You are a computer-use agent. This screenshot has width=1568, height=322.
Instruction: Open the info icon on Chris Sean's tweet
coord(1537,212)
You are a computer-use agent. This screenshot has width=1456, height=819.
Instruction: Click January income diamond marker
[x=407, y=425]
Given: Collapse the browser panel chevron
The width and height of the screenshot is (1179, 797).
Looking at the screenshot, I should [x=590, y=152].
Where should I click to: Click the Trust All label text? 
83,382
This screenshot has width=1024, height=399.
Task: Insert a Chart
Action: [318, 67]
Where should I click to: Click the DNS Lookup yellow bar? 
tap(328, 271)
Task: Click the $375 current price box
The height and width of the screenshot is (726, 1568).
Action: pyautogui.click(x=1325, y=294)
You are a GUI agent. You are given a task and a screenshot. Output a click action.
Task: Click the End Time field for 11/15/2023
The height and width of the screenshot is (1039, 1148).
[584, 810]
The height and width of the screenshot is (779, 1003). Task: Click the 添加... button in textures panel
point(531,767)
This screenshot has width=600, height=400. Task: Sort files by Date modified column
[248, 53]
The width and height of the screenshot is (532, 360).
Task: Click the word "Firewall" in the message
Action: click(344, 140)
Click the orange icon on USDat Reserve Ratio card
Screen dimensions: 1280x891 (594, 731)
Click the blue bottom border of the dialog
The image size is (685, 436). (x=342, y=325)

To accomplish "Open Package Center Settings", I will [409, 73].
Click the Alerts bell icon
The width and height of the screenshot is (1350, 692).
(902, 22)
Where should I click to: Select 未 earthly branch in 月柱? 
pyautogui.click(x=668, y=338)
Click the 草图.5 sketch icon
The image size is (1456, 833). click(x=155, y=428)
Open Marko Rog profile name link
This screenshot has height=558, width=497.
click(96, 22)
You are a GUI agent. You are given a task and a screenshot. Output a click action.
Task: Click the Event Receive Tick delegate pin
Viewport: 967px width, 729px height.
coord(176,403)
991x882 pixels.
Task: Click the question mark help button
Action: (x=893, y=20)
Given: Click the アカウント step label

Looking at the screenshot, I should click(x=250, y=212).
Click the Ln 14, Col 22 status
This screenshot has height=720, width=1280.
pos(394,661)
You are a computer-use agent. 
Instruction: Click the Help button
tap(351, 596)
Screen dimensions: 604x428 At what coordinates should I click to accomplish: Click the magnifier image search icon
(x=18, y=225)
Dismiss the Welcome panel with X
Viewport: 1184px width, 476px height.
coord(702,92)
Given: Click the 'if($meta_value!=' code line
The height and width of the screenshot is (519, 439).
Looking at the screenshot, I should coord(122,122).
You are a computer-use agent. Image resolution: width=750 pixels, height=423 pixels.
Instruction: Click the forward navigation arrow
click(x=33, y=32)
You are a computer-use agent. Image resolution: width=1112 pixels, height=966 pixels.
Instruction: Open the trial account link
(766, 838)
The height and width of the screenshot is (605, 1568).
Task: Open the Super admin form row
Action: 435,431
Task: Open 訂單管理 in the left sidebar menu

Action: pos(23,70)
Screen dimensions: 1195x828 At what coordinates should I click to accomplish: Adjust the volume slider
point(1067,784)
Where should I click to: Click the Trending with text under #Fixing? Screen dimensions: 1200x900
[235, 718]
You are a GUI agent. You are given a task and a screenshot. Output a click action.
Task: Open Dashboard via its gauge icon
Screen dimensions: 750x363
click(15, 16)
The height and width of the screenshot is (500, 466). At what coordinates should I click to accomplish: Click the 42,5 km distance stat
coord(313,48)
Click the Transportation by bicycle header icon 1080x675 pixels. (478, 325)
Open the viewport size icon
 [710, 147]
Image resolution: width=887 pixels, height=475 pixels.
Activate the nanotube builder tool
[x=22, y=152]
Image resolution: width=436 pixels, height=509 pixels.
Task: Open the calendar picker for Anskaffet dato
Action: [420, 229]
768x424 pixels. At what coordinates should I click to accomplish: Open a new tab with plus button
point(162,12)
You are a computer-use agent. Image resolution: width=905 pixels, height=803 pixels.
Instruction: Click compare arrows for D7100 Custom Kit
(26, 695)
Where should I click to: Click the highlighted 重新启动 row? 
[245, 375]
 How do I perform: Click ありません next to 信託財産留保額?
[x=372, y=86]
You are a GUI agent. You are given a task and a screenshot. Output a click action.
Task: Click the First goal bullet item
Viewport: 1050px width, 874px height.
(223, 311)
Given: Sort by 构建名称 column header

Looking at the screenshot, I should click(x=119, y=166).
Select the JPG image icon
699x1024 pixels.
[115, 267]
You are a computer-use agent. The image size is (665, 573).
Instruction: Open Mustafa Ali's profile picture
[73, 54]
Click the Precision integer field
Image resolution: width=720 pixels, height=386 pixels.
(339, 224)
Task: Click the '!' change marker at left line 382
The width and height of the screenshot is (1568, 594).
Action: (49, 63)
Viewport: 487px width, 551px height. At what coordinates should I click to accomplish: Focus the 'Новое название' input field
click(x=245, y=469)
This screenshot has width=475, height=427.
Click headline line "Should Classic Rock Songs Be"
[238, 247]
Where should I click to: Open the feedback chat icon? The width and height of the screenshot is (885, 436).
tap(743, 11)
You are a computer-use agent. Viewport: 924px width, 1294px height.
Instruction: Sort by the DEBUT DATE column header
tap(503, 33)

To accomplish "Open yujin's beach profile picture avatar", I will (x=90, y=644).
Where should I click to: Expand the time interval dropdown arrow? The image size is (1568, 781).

Task goal
Restate all of the entries exactly, please.

Output for this exercise
You are a computer-use agent. This screenshot has width=1568, height=322.
Instruction: Open the info icon on Chris Sean's tweet
coord(1537,212)
You are a computer-use agent. This screenshot has width=1456, height=819.
Instruction: Click January income diamond marker
[x=407, y=425]
Given: Collapse the browser panel chevron
The width and height of the screenshot is (1179, 797).
Looking at the screenshot, I should [x=590, y=152].
Where should I click to: Click the Trust All label text? 
83,382
This screenshot has width=1024, height=399.
Task: Insert a Chart
Action: [318, 67]
Where should I click to: Click the DNS Lookup yellow bar? 
tap(328, 271)
Task: Click the $375 current price box
The height and width of the screenshot is (726, 1568).
Action: pyautogui.click(x=1325, y=294)
You are a GUI agent. You are given a task and a screenshot. Output a click action.
Task: Click the End Time field for 11/15/2023
The height and width of the screenshot is (1039, 1148).
[584, 810]
The height and width of the screenshot is (779, 1003). Task: Click the 添加... button in textures panel
point(531,767)
This screenshot has width=600, height=400. Task: Sort files by Date modified column
[248, 53]
The width and height of the screenshot is (532, 360).
Task: Click the word "Firewall" in the message
Action: click(344, 140)
Click the orange icon on USDat Reserve Ratio card
Screen dimensions: 1280x891 (594, 731)
Click the blue bottom border of the dialog
The image size is (685, 436). (x=342, y=325)

To accomplish "Open Package Center Settings", I will [409, 73].
Click the Alerts bell icon
The width and height of the screenshot is (1350, 692).
(902, 22)
Where should I click to: Select 未 earthly branch in 月柱? 
pyautogui.click(x=668, y=338)
Click the 草图.5 sketch icon
The image size is (1456, 833). click(x=155, y=428)
Open Marko Rog profile name link
This screenshot has height=558, width=497.
click(96, 22)
You are a GUI agent. You are given a task and a screenshot. Output a click action.
Task: Click the Event Receive Tick delegate pin
Viewport: 967px width, 729px height.
coord(176,403)
991x882 pixels.
Task: Click the question mark help button
Action: (x=893, y=20)
Given: Click the アカウント step label

Looking at the screenshot, I should click(x=250, y=212).
Click the Ln 14, Col 22 status
This screenshot has height=720, width=1280.
pos(394,661)
You are a computer-use agent. 
Instruction: Click the Help button
tap(351, 596)
Screen dimensions: 604x428 At what coordinates should I click to accomplish: Click the magnifier image search icon
(x=18, y=225)
Dismiss the Welcome panel with X
Viewport: 1184px width, 476px height.
coord(702,92)
Given: Click the 'if($meta_value!=' code line
The height and width of the screenshot is (519, 439).
Looking at the screenshot, I should coord(122,122).
You are a computer-use agent. Image resolution: width=750 pixels, height=423 pixels.
Instruction: Click the forward navigation arrow
click(x=33, y=32)
You are a computer-use agent. Image resolution: width=1112 pixels, height=966 pixels.
Instruction: Open the trial account link
(766, 838)
The height and width of the screenshot is (605, 1568).
Task: Open the Super admin form row
Action: 435,431
Task: Open 訂單管理 in the left sidebar menu

Action: pos(23,70)
Screen dimensions: 1195x828 At what coordinates should I click to accomplish: Adjust the volume slider
point(1067,784)
Where should I click to: Click the Trending with text under #Fixing? Screen dimensions: 1200x900
[235, 718]
You are a GUI agent. You are given a task and a screenshot. Output a click action.
Task: Open Dashboard via its gauge icon
Screen dimensions: 750x363
click(15, 16)
The height and width of the screenshot is (500, 466). At what coordinates should I click to accomplish: Click the 42,5 km distance stat
coord(313,48)
Click the Transportation by bicycle header icon 1080x675 pixels. (478, 325)
Open the viewport size icon
 [710, 147]
Image resolution: width=887 pixels, height=475 pixels.
Activate the nanotube builder tool
[x=22, y=152]
Image resolution: width=436 pixels, height=509 pixels.
Task: Open the calendar picker for Anskaffet dato
Action: [420, 229]
768x424 pixels. At what coordinates should I click to accomplish: Open a new tab with plus button
point(162,12)
You are a computer-use agent. Image resolution: width=905 pixels, height=803 pixels.
Instruction: Click compare arrows for D7100 Custom Kit
(26, 695)
Where should I click to: Click the highlighted 重新启动 row? 
[245, 375]
 How do I perform: Click ありません next to 信託財産留保額?
[x=372, y=86]
You are a GUI agent. You are given a task and a screenshot. Output a click action.
Task: Click the First goal bullet item
Viewport: 1050px width, 874px height.
(223, 311)
Given: Sort by 构建名称 column header

Looking at the screenshot, I should click(x=119, y=166).
Select the JPG image icon
699x1024 pixels.
[115, 267]
You are a computer-use agent. The image size is (665, 573).
Instruction: Open Mustafa Ali's profile picture
[73, 54]
Click the Precision integer field
Image resolution: width=720 pixels, height=386 pixels.
(339, 224)
Task: Click the '!' change marker at left line 382
The width and height of the screenshot is (1568, 594).
Action: (49, 63)
Viewport: 487px width, 551px height. At what coordinates should I click to accomplish: Focus the 'Новое название' input field
click(x=245, y=469)
This screenshot has width=475, height=427.
Click headline line "Should Classic Rock Songs Be"
[238, 247]
Where should I click to: Open the feedback chat icon? The width and height of the screenshot is (885, 436).
tap(743, 11)
You are a computer-use agent. Viewport: 924px width, 1294px height.
Instruction: Sort by the DEBUT DATE column header
tap(503, 33)

To accomplish "Open yujin's beach profile picture avatar", I will (x=90, y=644).
Where should I click to: Expand the time interval dropdown arrow? The image size is (1568, 781).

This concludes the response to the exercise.